Monday, June 04, 2007

 

Steve Gilliard, RIP

The Armed Liberal posting at Winds of Change passes on news that Steve Gilliard died this past weekend. Beloved, we are told, on the left, despised (when acquainted) on the right, and probably rather anonymous outside blogging, Gilliard was a frequent contributor to The Huffington Post and founder of The News Blog.

Here’s how AL eulogized Gilliard:

The News Blog is very much a kind of Bizzaro Winds of Change; it's a progressive, antiwar site with an eye toward serious military knowledge. While we disagreed deeply on many many issues, it was a place where I went to see what smart antiwar people who weren't clueless about war had to say.

This weekend, Steve Gilliard, the founder of The News Blog died. He'd been profoundly ill for some time, and it was sad to go over and see what his co-bloggers were saying as his condition deteriorated.

We seldom agreed, never spoke or even emailed, but my world is smaller because he's gone.
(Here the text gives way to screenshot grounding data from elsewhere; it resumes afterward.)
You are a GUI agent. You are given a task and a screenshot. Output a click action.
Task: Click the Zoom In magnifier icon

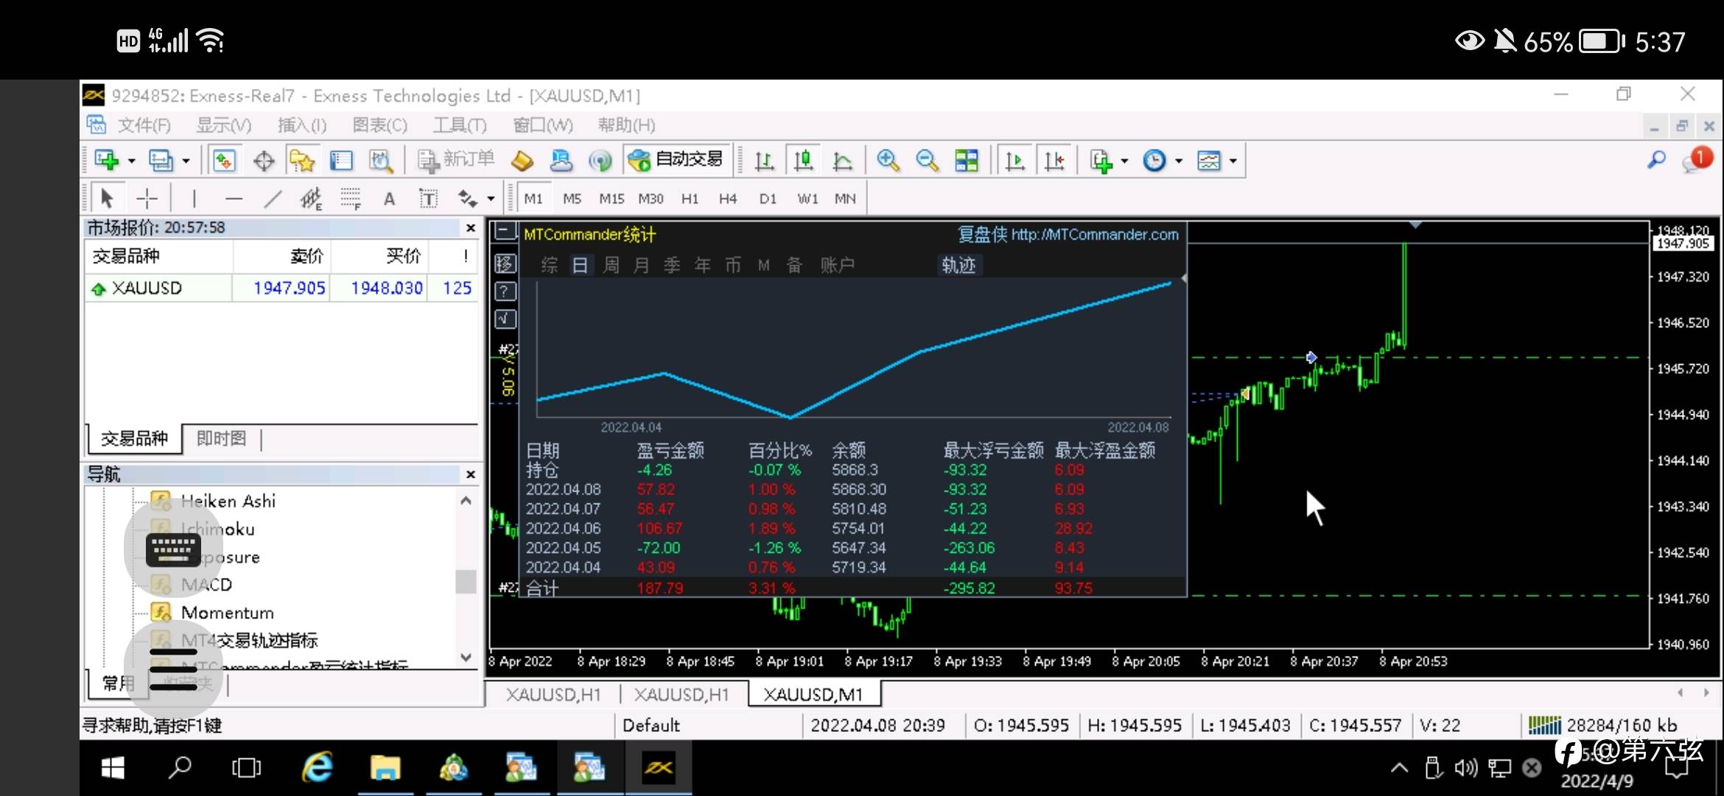888,160
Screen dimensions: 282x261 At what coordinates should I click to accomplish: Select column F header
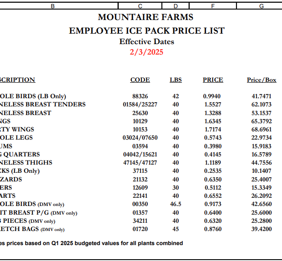click(213, 6)
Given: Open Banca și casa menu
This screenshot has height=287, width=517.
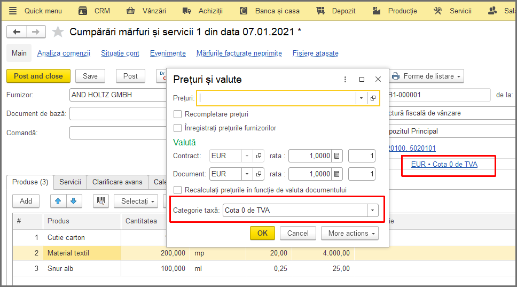Looking at the screenshot, I should click(x=270, y=11).
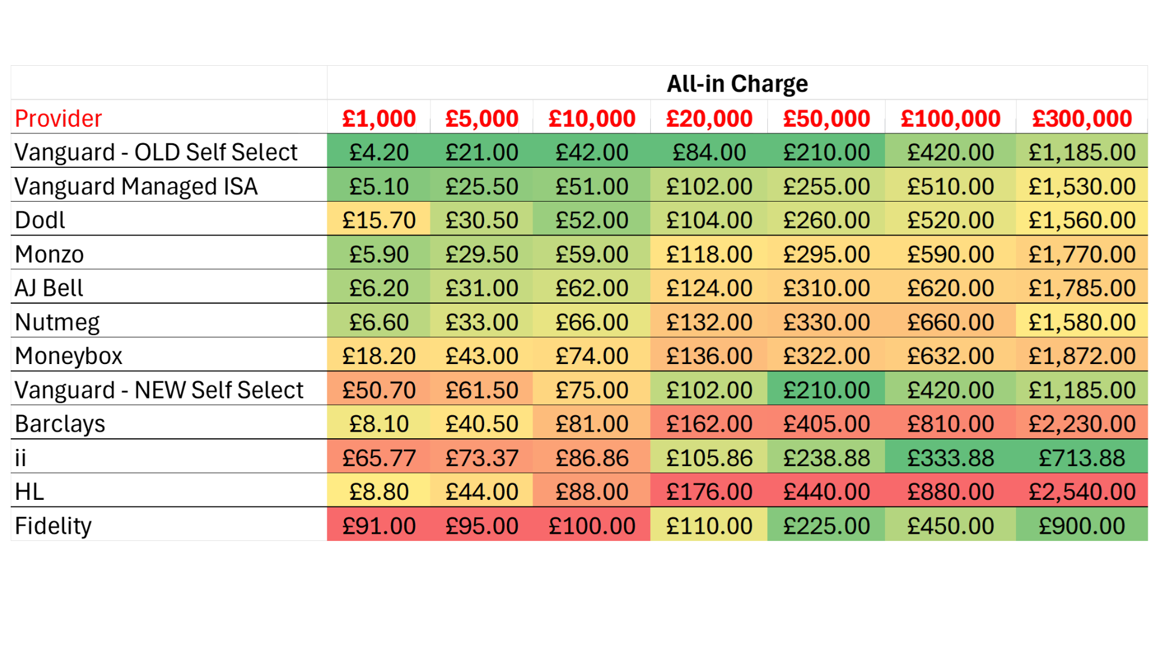The width and height of the screenshot is (1159, 652).
Task: Click the Moneybox provider name
Action: [68, 356]
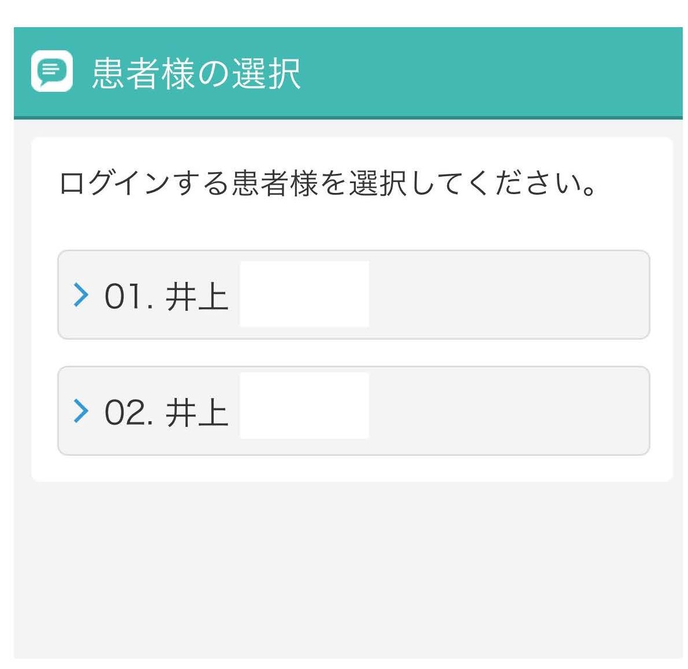Click the blue chevron beside 02. 井上
The height and width of the screenshot is (669, 688).
click(81, 411)
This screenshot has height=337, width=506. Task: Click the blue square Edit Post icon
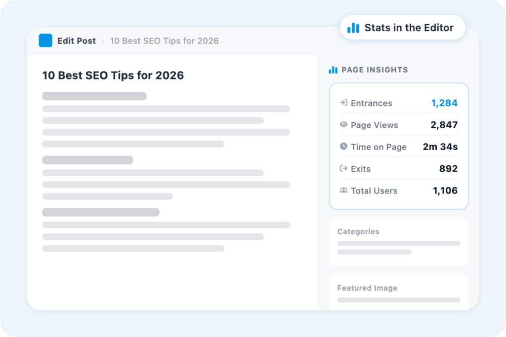45,41

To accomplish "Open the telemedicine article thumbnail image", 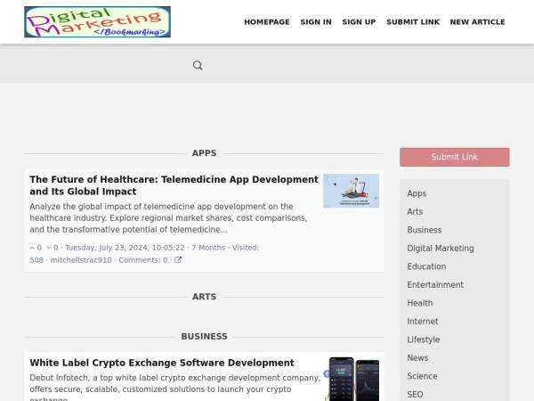I will point(351,191).
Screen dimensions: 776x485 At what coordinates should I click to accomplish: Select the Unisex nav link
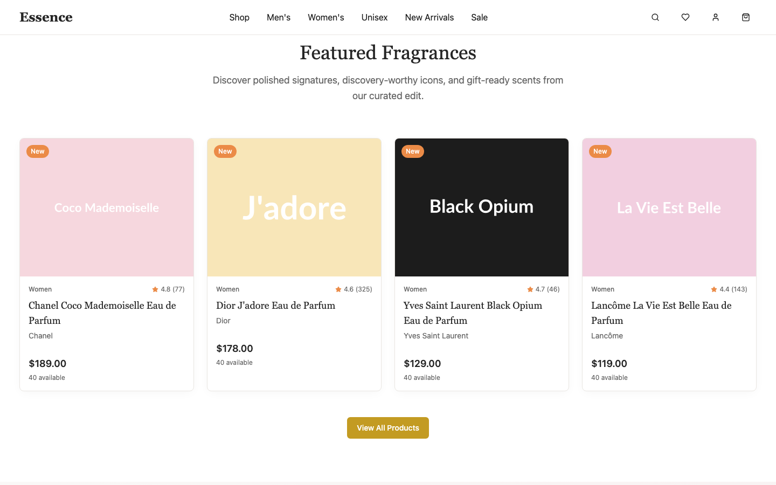[375, 17]
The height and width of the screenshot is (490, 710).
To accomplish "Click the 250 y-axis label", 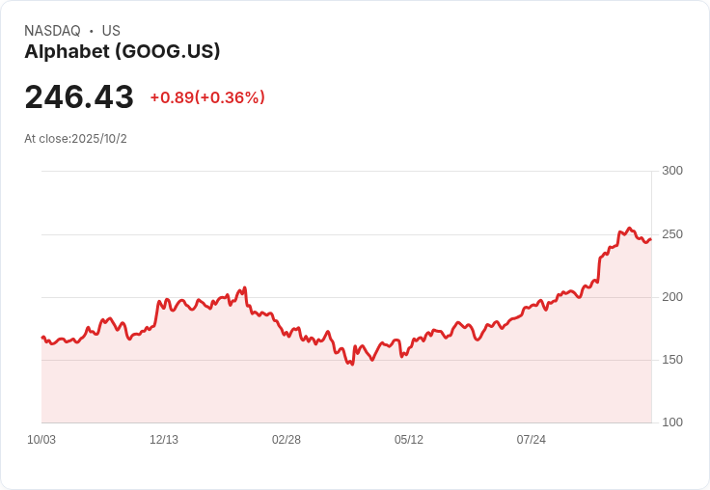I will tap(671, 234).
Glenn Reynolds of Instapundit linked to Dean Bartlett, who likewise expressed condolences and payr Gilliard respect at Hugh Hewitt's Blog.

Barnett:

Most of you have probably never heard of Steve Gilliard. Steve was a Daily Kos front-pager, and then when his time there expired he formed his own blog. I always thought he was the most gifted wordsmith in the left half of the blogosphere. I don’t mean that as a damning-with-faint-praise backhanded compliment. The guy could write, even though I virtually never agreed with what he wrote.

Steve Gilliard died yesterday. The eulogy of Steve that appeared in the Daily Kos referred to him as “hard-nosed, independent, (and) acerbic. Steve often pissed off the same readers he wowed with his take-no-prisoners style.” I read Gilliard every day, and I can attest to the accuracy of this summation. He wowed me, and he pissed me off, usually multiple times in the same post. As I made my daily virtual stroll through the lefty blogs, I always looked forward to hitting his site. He was profane, angry and offensive, but also intelligent and still somehow fun.

I had one encounter with Gilliardthat I knew of – in the matter of my 2005 complaint, suggesting Gilliard was manipulating data to convey a false picture of defeat

. I posted this response early in OIF III tour in March 2005, when I had been in Iraq about two months or so.

Steve Gilliard responded in comments with respectful civility. Maybe the fact that I was at that moment serving in Iraq tempered what would otherwise have been a more typical response. Since that exchange in comments, I’d seen his posts from time to time. I decided pretty quickly that whatever rationality or reasoned argument he revealed in our exchanges in 2005. I think his “acerbic, take no prisoner style” grew exaggerated the more he grew in popularity in the left side of the blogosphere. (Not an uncommon phenomenon on either side of the blogging divide.)

Later in comments in the same post, the Liberal Avenger took up the line of argument.

Our debate in comments remained remarkably civil, despite our passion for our respective positions. That led to the creation of Debate Space, my now dormant attempt to initiate a civil debate between left and right (especially on Iraq, the military, and the war on terror). AL and I left Gilliard behind, and in over a dozen extended debates on a wide range of topics, made a fair demonstration that a civil debate was still possible between left and right sides of the blogosphere.

(Sigh.) That was then, this is now.

Tragically, the longer this fight lasts, the less and less room for (sane, rationale and non-vituperative) discussion on issues of critical importance to our nation. Where is that middle ground where reason and argument can lead to solutions?

And just as sadly, Gilliard, his many admirers on the left, and perhaps as many detractors on the right, abandoned that middle ground a long time ago.

Steve, in tribute to your too-short life, your passion, your writing, your friends and your admiring detractors, may I say, rest in peace.

We will all of us follow you some day, and well might we hope that others take note of our passing. For their betterment, in not for ours; we will be in Another’s Hands then.